Similarly, there were gestures in the direction of a sound plan for private sector growth: mutterings about repositioning Britain for a global race to the top, as opposed to the slash and burn approach to public investment taken by the Tories. At times, Miliband seemed to be combining Blair’s emphasis on education, education, education with a strategic, light-touch industrial policy designed to build upon Britain’s strengths in sectors such as high-tech manufacturing, pharmaceuticals and renewable energy. This could have been a radical vision that united business leaders and trade unionists alike. But all too often, these ideas were lost in the din of divisive rhetoric, drowned in a misguided attempt to show people whose side the Labour Party was on.
There is untapped potential in this centre-left terrain, which – judging by both this leadership election and the last – is home to the majority of Labour Party members and supporters. And, so far as the current contest is concerned, the ideological space once occupied by Ed Miliband is still there for the taking. Jeremy Corbyn shows no desire to claim it, determined instead to push further left than Miliband would have thought electable or desirable. Liz Kendall has disavowed it entirely.

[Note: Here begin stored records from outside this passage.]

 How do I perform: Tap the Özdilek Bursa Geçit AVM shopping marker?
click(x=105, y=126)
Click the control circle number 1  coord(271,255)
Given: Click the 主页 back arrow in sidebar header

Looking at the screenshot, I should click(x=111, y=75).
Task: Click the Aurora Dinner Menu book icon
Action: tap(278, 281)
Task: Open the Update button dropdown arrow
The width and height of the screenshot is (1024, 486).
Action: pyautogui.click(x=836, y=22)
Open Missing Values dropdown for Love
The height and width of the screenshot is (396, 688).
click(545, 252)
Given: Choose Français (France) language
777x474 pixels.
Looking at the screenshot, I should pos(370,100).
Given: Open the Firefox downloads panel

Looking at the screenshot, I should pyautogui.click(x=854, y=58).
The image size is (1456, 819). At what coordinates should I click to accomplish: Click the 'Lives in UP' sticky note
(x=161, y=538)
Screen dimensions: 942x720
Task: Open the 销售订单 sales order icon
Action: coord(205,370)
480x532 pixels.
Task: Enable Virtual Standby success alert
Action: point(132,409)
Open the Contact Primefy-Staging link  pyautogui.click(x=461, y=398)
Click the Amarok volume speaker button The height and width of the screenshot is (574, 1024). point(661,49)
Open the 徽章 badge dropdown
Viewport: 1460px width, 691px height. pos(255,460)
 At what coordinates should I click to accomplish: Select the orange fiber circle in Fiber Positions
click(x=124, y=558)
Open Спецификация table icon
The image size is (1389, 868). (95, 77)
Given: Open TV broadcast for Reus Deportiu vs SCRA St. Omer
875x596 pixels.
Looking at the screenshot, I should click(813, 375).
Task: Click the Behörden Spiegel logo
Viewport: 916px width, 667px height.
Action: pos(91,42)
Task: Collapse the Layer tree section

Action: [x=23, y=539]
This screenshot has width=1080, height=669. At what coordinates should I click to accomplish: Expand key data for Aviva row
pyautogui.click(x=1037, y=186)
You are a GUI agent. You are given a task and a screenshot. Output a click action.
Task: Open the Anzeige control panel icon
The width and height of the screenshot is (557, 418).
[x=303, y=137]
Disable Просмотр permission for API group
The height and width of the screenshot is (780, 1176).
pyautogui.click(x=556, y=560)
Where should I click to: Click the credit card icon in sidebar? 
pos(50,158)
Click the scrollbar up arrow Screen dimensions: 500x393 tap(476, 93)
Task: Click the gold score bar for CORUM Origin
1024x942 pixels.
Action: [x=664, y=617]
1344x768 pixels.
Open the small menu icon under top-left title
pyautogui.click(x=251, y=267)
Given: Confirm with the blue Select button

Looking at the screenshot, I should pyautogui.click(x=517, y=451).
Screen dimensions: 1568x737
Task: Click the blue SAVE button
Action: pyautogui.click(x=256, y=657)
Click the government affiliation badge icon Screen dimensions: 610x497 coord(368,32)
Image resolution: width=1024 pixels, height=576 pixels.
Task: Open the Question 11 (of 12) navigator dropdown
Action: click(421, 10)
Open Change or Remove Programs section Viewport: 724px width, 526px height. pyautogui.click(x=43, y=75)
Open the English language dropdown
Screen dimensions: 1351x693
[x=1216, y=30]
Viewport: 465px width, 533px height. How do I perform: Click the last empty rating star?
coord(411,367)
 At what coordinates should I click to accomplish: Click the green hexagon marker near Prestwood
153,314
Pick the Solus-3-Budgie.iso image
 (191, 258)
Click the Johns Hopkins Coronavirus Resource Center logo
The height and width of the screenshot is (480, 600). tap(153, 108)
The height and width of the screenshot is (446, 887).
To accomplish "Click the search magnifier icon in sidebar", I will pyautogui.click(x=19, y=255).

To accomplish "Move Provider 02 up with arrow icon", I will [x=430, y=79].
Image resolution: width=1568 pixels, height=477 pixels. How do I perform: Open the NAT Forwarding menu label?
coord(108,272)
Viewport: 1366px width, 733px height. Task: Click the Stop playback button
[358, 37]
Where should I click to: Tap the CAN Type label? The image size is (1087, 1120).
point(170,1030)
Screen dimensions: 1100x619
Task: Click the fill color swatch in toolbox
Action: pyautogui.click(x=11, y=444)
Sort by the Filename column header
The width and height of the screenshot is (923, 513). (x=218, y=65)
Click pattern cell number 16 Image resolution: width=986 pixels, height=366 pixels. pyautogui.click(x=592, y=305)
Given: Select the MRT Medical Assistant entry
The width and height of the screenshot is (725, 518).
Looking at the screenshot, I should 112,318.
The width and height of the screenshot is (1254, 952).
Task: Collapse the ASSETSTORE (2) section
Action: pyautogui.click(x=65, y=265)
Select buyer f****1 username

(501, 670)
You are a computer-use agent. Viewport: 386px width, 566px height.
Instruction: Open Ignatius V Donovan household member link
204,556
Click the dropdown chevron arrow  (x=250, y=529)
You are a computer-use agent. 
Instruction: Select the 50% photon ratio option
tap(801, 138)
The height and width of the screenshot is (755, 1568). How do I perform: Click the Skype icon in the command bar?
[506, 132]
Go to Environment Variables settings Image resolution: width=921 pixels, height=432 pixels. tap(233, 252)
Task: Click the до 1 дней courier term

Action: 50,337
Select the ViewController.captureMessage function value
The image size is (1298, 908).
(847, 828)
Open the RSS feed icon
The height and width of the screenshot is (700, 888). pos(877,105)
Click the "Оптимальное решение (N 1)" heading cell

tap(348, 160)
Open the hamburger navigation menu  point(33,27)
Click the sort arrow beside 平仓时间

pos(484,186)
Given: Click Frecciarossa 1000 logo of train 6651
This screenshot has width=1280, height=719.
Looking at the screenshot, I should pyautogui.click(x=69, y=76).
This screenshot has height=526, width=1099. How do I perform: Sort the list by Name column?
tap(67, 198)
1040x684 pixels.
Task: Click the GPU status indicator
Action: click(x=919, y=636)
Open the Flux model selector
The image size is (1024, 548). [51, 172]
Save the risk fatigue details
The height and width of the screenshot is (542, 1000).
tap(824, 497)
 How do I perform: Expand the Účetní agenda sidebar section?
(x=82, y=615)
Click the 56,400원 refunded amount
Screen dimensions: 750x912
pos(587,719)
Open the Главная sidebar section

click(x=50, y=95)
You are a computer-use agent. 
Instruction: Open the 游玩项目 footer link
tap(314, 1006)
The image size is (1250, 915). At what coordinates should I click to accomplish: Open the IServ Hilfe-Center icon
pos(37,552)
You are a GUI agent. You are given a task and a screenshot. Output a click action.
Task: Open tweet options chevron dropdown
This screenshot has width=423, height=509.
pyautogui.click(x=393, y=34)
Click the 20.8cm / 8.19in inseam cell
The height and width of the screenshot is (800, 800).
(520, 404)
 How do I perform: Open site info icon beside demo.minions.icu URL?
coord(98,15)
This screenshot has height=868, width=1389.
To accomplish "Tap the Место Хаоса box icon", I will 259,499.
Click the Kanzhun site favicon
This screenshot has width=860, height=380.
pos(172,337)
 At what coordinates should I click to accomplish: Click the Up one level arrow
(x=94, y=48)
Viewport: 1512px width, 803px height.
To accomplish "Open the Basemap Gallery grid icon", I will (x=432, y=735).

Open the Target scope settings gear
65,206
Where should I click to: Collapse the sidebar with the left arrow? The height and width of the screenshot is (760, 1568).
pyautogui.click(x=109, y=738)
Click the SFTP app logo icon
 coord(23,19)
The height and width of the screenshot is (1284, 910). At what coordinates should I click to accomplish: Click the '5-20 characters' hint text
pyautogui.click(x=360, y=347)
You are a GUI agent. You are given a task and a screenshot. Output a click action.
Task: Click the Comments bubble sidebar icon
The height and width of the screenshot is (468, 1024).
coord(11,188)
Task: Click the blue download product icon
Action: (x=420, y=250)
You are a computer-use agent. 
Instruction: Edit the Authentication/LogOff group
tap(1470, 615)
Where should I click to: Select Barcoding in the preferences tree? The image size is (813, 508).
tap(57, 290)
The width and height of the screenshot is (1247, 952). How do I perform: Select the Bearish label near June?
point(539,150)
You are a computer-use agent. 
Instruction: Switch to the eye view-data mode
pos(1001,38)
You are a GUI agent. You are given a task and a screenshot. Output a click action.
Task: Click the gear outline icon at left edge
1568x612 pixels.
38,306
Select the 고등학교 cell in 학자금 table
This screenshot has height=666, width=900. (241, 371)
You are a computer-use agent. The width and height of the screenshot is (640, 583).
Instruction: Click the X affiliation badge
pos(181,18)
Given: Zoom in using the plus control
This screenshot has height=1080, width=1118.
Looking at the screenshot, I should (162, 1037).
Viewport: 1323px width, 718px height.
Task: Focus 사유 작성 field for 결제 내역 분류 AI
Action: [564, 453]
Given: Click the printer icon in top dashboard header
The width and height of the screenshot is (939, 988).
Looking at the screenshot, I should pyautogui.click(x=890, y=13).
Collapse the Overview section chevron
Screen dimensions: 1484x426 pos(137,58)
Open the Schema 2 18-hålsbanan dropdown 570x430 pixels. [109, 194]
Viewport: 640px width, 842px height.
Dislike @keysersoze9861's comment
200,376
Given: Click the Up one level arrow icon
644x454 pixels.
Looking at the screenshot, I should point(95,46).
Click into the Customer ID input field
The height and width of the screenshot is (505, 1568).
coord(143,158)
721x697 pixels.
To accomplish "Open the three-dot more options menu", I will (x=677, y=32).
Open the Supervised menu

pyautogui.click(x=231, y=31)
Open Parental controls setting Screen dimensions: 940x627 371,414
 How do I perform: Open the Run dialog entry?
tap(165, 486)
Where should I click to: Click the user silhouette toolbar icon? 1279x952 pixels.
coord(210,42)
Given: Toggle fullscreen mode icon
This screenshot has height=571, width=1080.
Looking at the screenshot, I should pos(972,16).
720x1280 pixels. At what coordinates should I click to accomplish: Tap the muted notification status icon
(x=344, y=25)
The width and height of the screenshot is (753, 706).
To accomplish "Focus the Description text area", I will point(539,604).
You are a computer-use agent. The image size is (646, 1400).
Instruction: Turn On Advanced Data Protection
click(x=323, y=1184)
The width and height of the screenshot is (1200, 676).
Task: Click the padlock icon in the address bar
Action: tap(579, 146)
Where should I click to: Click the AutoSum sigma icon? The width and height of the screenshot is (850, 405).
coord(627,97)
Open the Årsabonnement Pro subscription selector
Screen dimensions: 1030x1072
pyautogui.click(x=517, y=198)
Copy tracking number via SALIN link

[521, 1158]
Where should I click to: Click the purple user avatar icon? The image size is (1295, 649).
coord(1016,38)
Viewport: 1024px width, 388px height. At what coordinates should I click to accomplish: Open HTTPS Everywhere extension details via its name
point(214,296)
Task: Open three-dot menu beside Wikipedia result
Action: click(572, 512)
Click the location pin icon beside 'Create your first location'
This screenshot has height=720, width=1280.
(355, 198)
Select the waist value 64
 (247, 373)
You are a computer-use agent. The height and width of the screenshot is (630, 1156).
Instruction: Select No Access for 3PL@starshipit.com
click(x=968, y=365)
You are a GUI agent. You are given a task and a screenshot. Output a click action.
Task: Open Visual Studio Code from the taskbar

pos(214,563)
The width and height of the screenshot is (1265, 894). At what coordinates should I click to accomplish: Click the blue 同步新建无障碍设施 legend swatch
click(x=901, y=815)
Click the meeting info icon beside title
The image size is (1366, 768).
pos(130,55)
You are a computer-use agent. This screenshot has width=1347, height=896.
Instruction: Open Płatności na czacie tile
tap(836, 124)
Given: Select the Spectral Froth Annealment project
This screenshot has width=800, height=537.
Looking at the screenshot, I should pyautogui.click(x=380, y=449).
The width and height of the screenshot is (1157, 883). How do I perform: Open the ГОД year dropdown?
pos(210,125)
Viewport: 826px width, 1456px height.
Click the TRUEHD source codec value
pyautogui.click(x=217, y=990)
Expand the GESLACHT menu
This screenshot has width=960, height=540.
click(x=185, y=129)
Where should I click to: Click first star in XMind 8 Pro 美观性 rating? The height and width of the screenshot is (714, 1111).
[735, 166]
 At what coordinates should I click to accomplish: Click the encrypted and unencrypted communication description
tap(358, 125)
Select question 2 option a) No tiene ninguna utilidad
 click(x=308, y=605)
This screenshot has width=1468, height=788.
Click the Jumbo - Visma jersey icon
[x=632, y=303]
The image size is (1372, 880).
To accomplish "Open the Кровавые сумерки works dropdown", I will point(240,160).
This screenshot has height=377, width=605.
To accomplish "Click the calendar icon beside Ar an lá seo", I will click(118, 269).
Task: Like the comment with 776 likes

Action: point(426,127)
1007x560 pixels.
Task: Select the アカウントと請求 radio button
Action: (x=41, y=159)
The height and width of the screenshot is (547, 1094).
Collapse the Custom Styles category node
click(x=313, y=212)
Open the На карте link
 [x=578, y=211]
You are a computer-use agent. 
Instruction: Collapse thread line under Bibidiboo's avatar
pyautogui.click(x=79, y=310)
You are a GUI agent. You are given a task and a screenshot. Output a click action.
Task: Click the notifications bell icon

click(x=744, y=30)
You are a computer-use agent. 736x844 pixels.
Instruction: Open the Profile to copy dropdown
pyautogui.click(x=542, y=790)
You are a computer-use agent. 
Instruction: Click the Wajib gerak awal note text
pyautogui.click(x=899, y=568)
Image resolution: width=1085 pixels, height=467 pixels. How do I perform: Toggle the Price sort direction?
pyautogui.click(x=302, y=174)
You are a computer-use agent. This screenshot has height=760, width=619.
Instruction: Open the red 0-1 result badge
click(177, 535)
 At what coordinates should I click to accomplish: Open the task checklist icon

Andy Burnham has staked out several left-of-centre policies, but Labour supporters who remember him running as the Blairite candidate in 2010 struggle to see him as a credible heir to Ed in 2015. Perhaps unfairly, his campaign smacks of opportunism rather than conviction.
That leaves Yvette Cooper, the least ideologically defined of all the candidates. As such, she still has a chance to appeal to the Party’s centre-left majority. Her passionate defence of the achievements of the last Labour government would not be incompatible with a clear-sighted recognition of its flaws, were she so inclined. Obviously, if this is not what Cooper believes, then there would be no point in her faking it. But unless someone reaches out to the Corbyn-curious, there is a risk that Labour’s summer fling with the unassuming left-winger will blossom into something far more serious.